PROBLEM DESCRIPTION ▸ Retype all of the lines below exactly as they appear.
-------- STORED ROWS
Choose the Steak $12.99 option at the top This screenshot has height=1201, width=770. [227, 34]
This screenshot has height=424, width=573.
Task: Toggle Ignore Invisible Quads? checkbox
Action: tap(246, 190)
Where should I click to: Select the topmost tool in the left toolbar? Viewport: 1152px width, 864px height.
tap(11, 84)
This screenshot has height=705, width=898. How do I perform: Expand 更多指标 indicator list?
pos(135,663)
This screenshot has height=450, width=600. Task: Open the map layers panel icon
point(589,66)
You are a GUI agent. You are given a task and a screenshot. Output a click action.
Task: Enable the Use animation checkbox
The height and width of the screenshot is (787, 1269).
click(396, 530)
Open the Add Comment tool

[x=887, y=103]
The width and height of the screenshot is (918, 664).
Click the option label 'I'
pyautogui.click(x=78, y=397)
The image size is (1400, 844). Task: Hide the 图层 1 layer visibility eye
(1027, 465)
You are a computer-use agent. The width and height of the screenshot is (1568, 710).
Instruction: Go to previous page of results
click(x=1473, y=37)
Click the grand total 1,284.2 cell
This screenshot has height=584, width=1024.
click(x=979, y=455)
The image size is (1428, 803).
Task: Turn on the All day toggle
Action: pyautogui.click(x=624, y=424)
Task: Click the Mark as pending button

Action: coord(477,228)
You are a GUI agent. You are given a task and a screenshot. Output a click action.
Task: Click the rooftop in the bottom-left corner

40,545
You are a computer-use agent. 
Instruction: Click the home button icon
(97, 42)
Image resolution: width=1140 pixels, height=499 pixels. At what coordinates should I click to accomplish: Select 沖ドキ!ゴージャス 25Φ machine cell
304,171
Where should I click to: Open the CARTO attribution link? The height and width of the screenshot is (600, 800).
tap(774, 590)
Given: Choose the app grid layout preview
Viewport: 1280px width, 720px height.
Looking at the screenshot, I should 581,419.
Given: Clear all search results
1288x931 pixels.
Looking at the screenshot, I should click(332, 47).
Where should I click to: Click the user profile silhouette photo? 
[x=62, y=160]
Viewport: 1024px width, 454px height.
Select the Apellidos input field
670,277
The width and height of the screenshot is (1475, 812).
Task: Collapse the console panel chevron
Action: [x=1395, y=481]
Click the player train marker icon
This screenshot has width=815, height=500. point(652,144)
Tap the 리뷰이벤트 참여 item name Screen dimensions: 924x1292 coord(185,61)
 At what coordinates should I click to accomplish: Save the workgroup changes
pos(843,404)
----------------
WRITTEN REPLY ▸
Choose the Steak $12.99 option at the top This screenshot has height=1201, width=770. [227, 34]
This screenshot has height=424, width=573.
Task: Toggle Ignore Invisible Quads? checkbox
Action: tap(246, 190)
Where should I click to: Select the topmost tool in the left toolbar? Viewport: 1152px width, 864px height.
tap(11, 84)
This screenshot has height=705, width=898. How do I perform: Expand 更多指标 indicator list?
pos(135,663)
This screenshot has height=450, width=600. Task: Open the map layers panel icon
point(589,66)
You are a GUI agent. You are given a task and a screenshot. Output a click action.
Task: Enable the Use animation checkbox
The height and width of the screenshot is (787, 1269).
click(396, 530)
Open the Add Comment tool

[x=887, y=103]
The width and height of the screenshot is (918, 664).
Click the option label 'I'
pyautogui.click(x=78, y=397)
The image size is (1400, 844). Task: Hide the 图层 1 layer visibility eye
(1027, 465)
You are a computer-use agent. The width and height of the screenshot is (1568, 710).
Instruction: Go to previous page of results
click(x=1473, y=37)
Click the grand total 1,284.2 cell
This screenshot has height=584, width=1024.
click(x=979, y=455)
The image size is (1428, 803).
Task: Turn on the All day toggle
Action: pyautogui.click(x=624, y=424)
Task: Click the Mark as pending button

Action: coord(477,228)
You are a GUI agent. You are given a task and a screenshot. Output a click action.
Task: Click the rooftop in the bottom-left corner

40,545
You are a computer-use agent. 
Instruction: Click the home button icon
(97, 42)
Image resolution: width=1140 pixels, height=499 pixels. At what coordinates should I click to accomplish: Select 沖ドキ!ゴージャス 25Φ machine cell
304,171
Where should I click to: Open the CARTO attribution link? The height and width of the screenshot is (600, 800).
tap(774, 590)
Given: Choose the app grid layout preview
Viewport: 1280px width, 720px height.
Looking at the screenshot, I should 581,419.
Given: Clear all search results
1288x931 pixels.
Looking at the screenshot, I should click(332, 47).
Where should I click to: Click the user profile silhouette photo? 
[x=62, y=160]
Viewport: 1024px width, 454px height.
Select the Apellidos input field
670,277
The width and height of the screenshot is (1475, 812).
Task: Collapse the console panel chevron
Action: [x=1395, y=481]
Click the player train marker icon
This screenshot has width=815, height=500. point(652,144)
Tap the 리뷰이벤트 참여 item name Screen dimensions: 924x1292 coord(185,61)
 At what coordinates should I click to accomplish: Save the workgroup changes
pos(843,404)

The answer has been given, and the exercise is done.